Additionally, the R&D strategy should be simply and clearly communicated to other functions within the company and to external stakeholders. To boost its clarity, organizations might try this exercise: distill the strategy into a set of fill-in-the-blank components that define, first, how the world will evolve and how the company plans to refocus accordingly (for example, industry trends that may lead the organization to pursue new target markets or segments); next, the choices the R&D function will make in order to support the company’s new focus (which capabilities will be prioritized and which de-emphasized); and finally, how the R&D team will execute the strategy in terms of concrete actions and milestones. If a company cannot fit the exercise on a single page, it has not sufficiently synthesized the strategy—as the famed physicist Richard Feynman observed, the ultimate test of comprehension is the ability to convey something to others in a simple manner.

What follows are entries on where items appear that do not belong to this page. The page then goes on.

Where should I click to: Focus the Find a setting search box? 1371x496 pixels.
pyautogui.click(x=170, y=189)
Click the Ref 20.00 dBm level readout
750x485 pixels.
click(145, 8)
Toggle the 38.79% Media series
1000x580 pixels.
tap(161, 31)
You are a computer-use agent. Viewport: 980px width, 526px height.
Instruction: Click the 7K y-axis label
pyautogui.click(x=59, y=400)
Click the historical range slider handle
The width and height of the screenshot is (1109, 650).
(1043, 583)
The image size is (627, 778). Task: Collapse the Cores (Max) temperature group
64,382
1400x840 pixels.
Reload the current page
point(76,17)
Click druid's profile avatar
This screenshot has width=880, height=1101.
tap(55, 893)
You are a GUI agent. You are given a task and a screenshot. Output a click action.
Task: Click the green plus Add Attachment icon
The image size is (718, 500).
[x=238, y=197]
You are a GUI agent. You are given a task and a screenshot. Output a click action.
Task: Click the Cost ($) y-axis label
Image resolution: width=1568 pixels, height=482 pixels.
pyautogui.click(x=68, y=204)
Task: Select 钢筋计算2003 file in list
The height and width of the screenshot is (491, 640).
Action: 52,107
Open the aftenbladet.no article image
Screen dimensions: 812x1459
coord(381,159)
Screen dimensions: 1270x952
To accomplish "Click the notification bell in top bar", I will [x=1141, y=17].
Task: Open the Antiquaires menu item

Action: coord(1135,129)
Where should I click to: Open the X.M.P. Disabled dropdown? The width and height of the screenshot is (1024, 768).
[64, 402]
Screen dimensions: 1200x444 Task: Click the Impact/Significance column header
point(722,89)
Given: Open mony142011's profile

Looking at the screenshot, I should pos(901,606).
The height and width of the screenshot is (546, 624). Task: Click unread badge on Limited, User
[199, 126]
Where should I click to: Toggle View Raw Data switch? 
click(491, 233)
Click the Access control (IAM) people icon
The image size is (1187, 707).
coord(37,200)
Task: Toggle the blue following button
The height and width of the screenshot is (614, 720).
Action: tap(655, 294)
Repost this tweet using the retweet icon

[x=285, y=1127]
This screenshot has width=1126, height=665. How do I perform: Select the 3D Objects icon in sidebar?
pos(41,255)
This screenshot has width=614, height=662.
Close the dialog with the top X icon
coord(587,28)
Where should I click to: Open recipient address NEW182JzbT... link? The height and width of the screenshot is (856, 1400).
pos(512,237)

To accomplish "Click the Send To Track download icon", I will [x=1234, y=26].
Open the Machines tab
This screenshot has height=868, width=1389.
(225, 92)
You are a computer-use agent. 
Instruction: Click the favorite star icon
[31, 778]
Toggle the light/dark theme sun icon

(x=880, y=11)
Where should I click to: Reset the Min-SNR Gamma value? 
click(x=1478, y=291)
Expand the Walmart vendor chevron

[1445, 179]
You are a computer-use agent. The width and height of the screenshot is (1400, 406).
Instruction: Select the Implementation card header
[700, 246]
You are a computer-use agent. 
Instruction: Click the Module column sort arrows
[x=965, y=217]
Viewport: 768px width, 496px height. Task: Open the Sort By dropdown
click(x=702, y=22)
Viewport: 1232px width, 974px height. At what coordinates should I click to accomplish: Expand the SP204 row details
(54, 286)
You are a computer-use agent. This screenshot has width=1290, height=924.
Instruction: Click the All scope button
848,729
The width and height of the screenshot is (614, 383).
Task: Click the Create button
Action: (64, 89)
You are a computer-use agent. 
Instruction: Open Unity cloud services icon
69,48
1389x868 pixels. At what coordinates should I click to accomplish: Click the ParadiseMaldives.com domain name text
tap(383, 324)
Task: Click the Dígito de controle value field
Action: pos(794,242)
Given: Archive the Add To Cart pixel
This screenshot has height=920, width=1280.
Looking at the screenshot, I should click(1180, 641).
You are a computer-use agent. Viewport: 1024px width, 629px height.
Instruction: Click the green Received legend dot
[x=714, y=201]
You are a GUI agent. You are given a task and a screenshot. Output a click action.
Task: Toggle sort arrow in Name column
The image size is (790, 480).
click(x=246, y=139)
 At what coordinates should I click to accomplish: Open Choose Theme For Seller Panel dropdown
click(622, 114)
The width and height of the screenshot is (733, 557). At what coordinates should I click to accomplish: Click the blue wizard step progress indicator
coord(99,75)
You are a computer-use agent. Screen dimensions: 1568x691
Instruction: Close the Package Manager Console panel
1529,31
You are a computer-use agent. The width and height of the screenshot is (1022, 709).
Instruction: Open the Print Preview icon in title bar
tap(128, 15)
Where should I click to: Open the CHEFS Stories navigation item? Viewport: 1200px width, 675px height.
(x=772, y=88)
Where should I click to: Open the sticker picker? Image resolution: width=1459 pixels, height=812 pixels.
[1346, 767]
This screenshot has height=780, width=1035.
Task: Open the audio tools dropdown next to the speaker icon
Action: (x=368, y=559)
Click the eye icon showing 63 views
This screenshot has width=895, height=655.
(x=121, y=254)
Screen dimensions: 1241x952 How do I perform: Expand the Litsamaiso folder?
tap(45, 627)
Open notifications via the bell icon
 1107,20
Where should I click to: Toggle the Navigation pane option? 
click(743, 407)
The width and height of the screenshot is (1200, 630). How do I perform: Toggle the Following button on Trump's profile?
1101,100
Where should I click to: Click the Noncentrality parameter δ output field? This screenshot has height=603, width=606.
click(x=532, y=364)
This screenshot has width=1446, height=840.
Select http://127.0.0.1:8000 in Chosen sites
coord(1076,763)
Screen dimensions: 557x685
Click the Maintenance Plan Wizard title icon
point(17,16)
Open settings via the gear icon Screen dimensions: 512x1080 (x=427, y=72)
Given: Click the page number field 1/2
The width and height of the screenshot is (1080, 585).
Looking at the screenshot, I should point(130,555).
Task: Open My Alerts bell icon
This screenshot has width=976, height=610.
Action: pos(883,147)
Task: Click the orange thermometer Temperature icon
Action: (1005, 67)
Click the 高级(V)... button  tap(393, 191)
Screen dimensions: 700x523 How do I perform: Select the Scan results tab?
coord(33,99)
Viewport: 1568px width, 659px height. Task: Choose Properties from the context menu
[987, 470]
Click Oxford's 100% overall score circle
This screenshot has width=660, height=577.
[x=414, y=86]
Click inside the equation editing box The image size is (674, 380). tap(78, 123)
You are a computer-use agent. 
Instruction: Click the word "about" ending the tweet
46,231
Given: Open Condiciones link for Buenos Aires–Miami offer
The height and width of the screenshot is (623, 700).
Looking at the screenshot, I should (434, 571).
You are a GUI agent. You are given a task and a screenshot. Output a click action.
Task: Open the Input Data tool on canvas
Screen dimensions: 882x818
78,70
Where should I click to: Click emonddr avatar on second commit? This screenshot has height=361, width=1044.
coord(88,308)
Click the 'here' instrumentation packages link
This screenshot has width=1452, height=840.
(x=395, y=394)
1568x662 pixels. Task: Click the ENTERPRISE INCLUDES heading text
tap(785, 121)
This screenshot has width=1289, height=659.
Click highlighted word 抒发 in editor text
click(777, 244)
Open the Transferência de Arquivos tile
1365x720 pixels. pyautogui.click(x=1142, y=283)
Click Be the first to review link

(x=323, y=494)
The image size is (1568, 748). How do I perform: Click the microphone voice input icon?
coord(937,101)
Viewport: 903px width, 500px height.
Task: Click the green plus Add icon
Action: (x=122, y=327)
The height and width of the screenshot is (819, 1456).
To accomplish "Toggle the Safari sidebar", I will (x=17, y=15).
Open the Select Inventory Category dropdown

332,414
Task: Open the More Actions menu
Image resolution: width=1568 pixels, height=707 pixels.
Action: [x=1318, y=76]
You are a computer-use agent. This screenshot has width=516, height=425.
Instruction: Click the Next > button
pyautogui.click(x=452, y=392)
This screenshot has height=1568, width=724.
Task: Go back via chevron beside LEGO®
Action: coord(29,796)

Cascading the strategy down through the R&D organization will further reinforce its impact. For example, asking managers to communicate the strategy to their subordinates will deepen their own understanding. A useful corollary is that those hearing the strategy for the first time are introduced to it by their immediate supervisors rather than more distant R&D leaders. One R&D group demonstrated the broad benefits of this communication model: involving employees in developing and communicating the R&D strategy helped it double its Organizational Health Index strategic clarity score, which measures one of the four “power practices” highly connected to organizational performance.


R&D represents a massive innovation investment, but as companies confront globalized competition, rapidly changing customer needs, and technological shifts coming from an ever-wider range of fields, they are struggling to deliver on R&D’s full potential. A clearly articulated R&D strategy that supports and informs the corporate strategy is necessary to maximize the innovation investment and long-term company value.